Debate is a university's lifeblood

13 April 2015

Prof Crain Soudien
Deputy Vice-Chancellor for Transformation

"One of the most critical features of the protest around the Rhodes statue has been the recurring critique of the students that the university has not heard and much less understood black pain. The students make the argument that this pain and the anger they feel about their pain can only be responded to by themselves in a way that they will define.

"The moment is poignant for the university. The university, structured as it traditionally and historically is around the ideal of deep understanding and the capacity to make sense, is having to explain itself and to provide guidance about how it will move forward beyond this moment. How should it, as a site that is fundamentally about working with extremely difficult questions, respond to this situation? How does it, in the face of black students' assessment that its history and its composition render it irrelevant, hold on to its own sense of legitimacy?

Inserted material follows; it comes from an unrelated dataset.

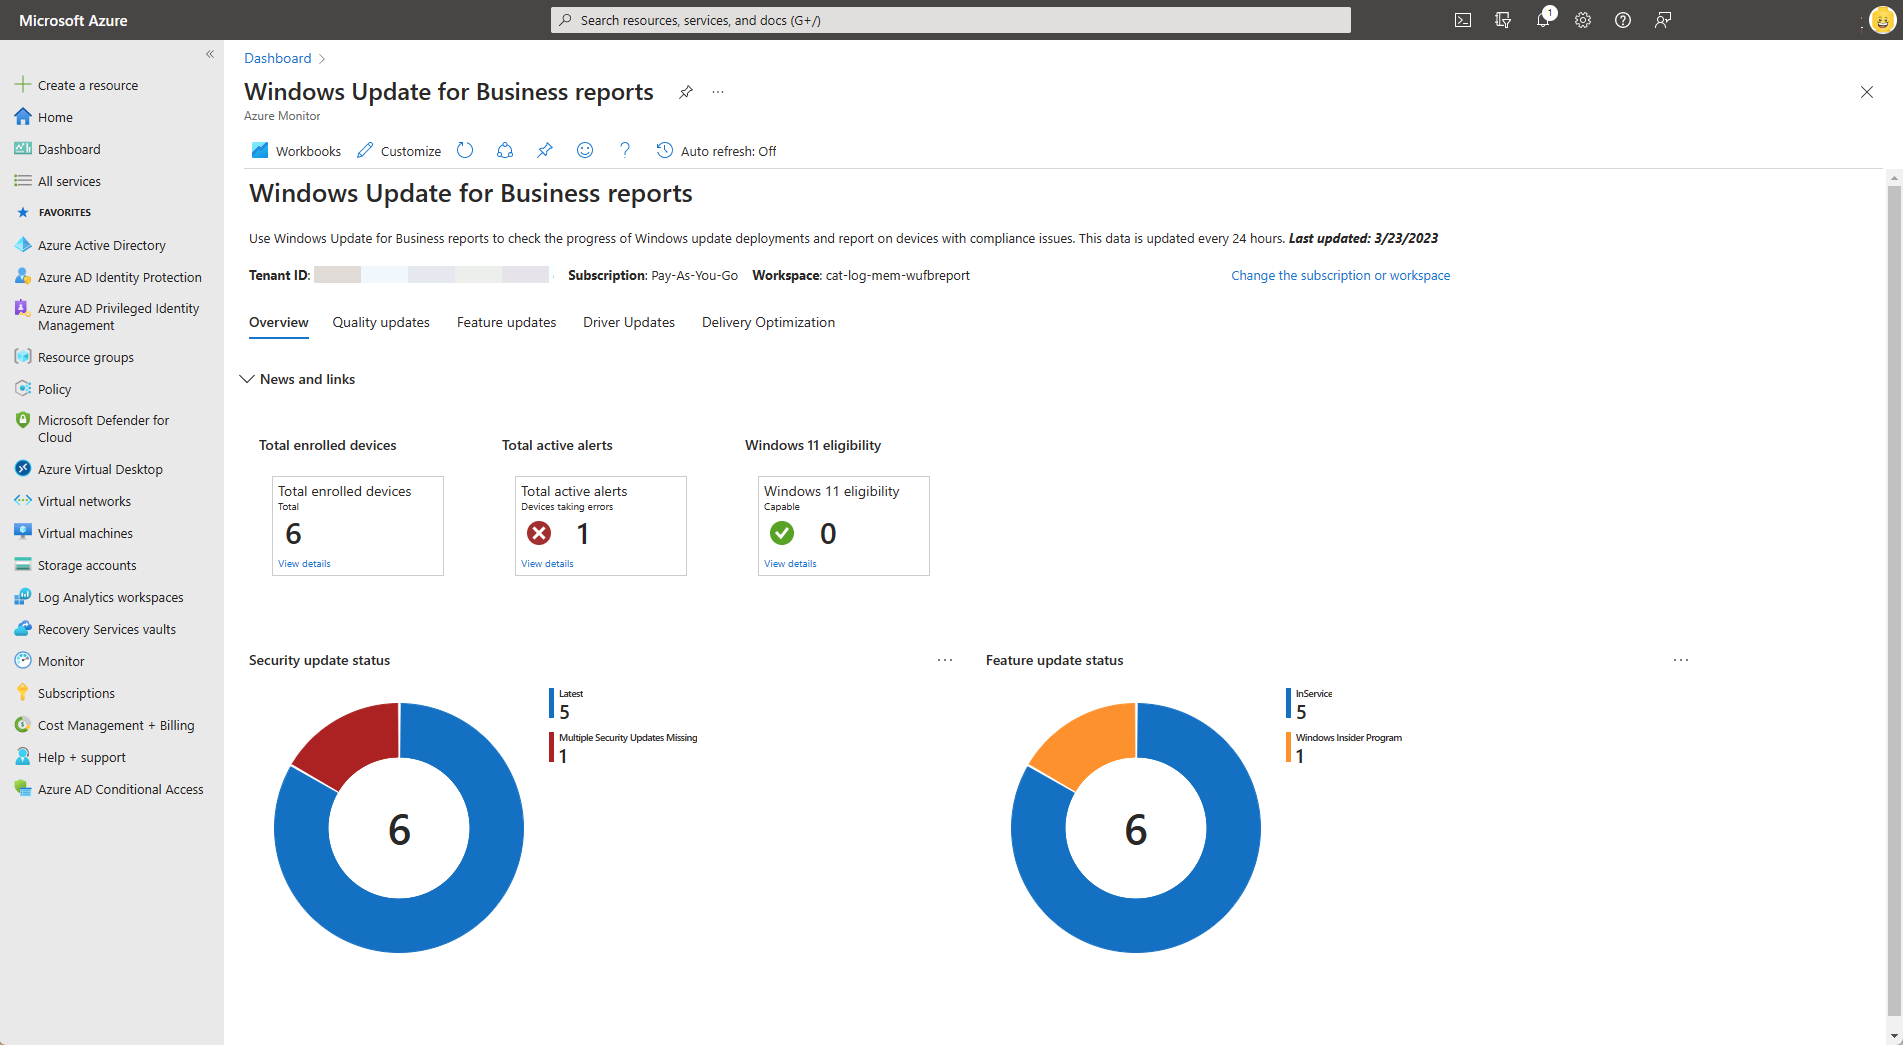Image resolution: width=1903 pixels, height=1045 pixels.
Task: Switch to the Quality updates tab
Action: 381,322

"The question can only be answered historically. The university has to say that its striving towards legitimacy is an ongoing one. It acknowledges its complicity with apartheid. Against this it has over the last 20 years taken the initiative in its teaching, its research and its socially engaged scholarship to respond to apartheid and its legacy effects. It has worked hard to develop modalities and approaches to the entry and flourishing of the poor and those who have been racially marginalised and the frameworks and languages for describing and making sense of the world. Has it arrived, however, at the point of the great task set for it by Cardinal Newman of being a place 'open to strangers from all quarters with knowledge from all quarters'? No, it has not. Such an acknowledgement importantly will allow it to ask questions about itself, about its capacity to recognise its blind spots and to recommit itself to openness.

"But, and this is critical for this period in which we find ourselves, what does it do after it has recognised that it has blind spots? What, for instance, does it do after working with the criticism of its Eurocentric nature? The only way open to it is to do that which it is committed to, that is to understand, in better ways. How does it do this? It does it by engaging in ceaseless discussion, debate, argument and counter-argument. It has no other tools. It cannot take recourse to fighting, to withdrawal, to the assertion of any power other than thought. Talking and talking and talking is its only source of legitimation. Anything else, and the university is no longer a university. It is something else."